* _Brief 1_:
Answer these questions from the PKU post:
(a) How much cow's milk does Rowan ask about in the mornings?
(b) How long was the neuropsych evaluation set for early April?
(c) What is Rowan's daily protein limit?
* _Brief 2_: From the PKU post, extract the passage from "Year four. Somehow." to "humbles us daily.".
* _Brief 3_: Continue the PKU post after its final sentence.

* _Text_:
#####

Year four. Somehow. 

Four years of learning, adjusting, advocating—and watching Rowan grow into the strongest, most self-aware little girl.

PKU is part of her daily life in ways that still stop us in our tracks. She knows she has PKU. She knows we measure everything. Most mornings start with her asking, “Mom, did you add the ONE ounce of cow’s milk?” followed quickly by, “And you only added ONE ounce, right?”

We’ve gone back to weekly blood draws. In early April, we had a 4-hour-long neuropsych evaluation coming up (her second) to make sure we’re staying proactive with her neurological health and supporting her in every way we can. This is our normal—and she handles it with a kind of strength that humbles us daily.

As she grows, so do the challenges. Keeping a busy, growin' Rowan full while staying within her strict 5 grams of protein a day is something we’re constantly navigating.  So this year, we’re taking a step we weren’t ready for before—starting Kuvan. We talked about it last year, but it didn’t feel like the right time.

#####

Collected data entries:
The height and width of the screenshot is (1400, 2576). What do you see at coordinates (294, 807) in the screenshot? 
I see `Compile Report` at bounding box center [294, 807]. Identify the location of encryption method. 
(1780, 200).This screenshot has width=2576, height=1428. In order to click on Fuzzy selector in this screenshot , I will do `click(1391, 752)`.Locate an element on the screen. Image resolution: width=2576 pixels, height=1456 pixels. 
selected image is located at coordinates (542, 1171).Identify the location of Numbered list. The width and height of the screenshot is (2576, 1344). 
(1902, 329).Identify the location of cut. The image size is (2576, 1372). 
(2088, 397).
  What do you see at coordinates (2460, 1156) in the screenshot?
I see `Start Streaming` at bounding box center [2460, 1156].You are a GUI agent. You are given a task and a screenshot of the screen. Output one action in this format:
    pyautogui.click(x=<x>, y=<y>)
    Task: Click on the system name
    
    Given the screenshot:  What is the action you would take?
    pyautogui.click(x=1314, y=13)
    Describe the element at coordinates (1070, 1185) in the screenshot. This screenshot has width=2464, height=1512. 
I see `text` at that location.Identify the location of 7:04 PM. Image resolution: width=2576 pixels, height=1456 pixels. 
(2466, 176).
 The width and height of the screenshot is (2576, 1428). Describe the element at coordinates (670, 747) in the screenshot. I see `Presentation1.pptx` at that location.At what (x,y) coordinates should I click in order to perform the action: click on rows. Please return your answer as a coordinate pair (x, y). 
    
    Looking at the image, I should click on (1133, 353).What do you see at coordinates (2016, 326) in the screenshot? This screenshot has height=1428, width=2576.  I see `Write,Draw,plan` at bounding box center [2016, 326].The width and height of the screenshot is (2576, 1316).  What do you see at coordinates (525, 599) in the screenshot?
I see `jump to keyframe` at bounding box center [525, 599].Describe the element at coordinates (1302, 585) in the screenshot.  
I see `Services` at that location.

#####

* _Final answer 1_:
(a) One ounce
(b) 4 hours
(c) 5 grams

* _Final answer 2_:
Year four. Somehow. 

Four years of learning, adjusting, advocating—and watching Rowan grow into the strongest, most self-aware little girl.

PKU is part of her daily life in ways that still stop us in our tracks. She knows she has PKU. She knows we measure everything. Most mornings start with her asking, “Mom, did you add the ONE ounce of cow’s milk?” followed quickly by, “And you only added ONE ounce, right?”

We’ve gone back to weekly blood draws. In early April, we had a 4-hour-long neuropsych evaluation coming up (her second) to make sure we’re staying proactive with her neurological health and supporting her in every way we can. This is our normal—and she handles it with a kind of strength that humbles us daily.

* _Final answer 3_:
Move Your Pheet means more to us every year.  What started as a way to process her diagnosis has become something so much bigger - community, advocacy and hope. 

If you’re able, we’d be so grateful for your support—whether that’s donating, joining our team, or simply sharing Rowan’s story. Every bit truly matters. You are helping move us closer to better treatments, more access, and a future that looks different for kids like Rowan.

Thank you for being part of this with us. Truly.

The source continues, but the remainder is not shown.